Aim of the exercise> Please print the entries below exactly, from the line with "Task: Click the plus icon to add storage item" through the line with "The height and", including both of those lines and leaving out all others.

Provided material>

──────────

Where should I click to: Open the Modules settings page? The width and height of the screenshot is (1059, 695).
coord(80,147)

──────────

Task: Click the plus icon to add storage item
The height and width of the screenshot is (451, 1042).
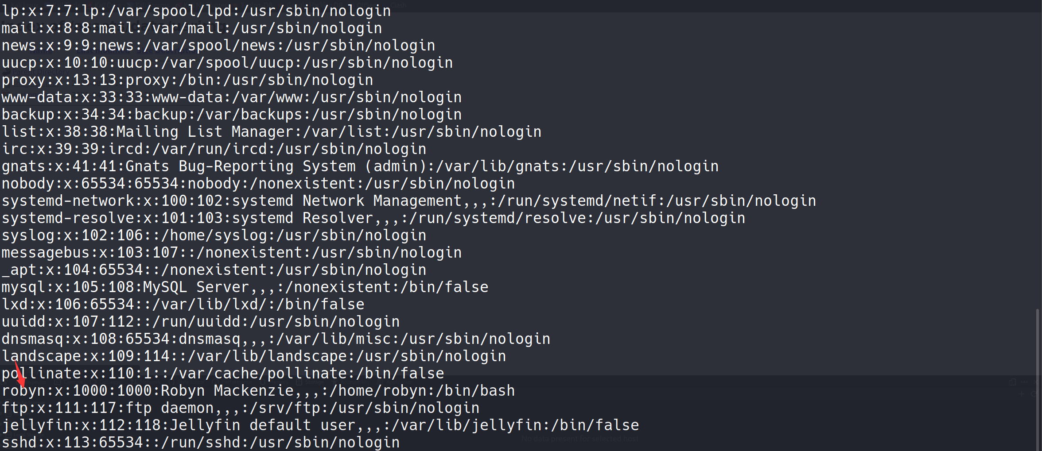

──────────

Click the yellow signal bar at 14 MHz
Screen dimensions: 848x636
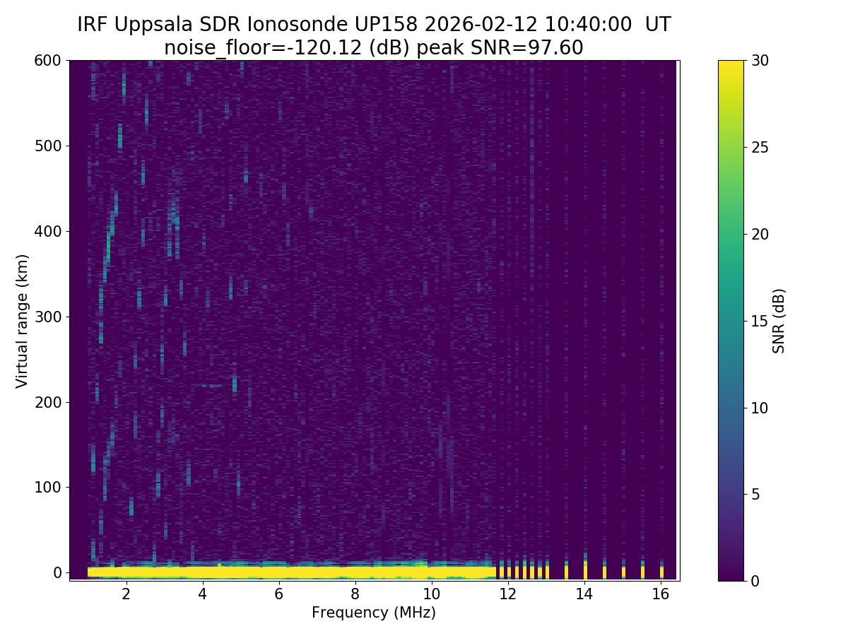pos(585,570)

──────────

Exercise result>
Task: Click the plus icon to add storage item
The height and width of the screenshot is (451, 1042).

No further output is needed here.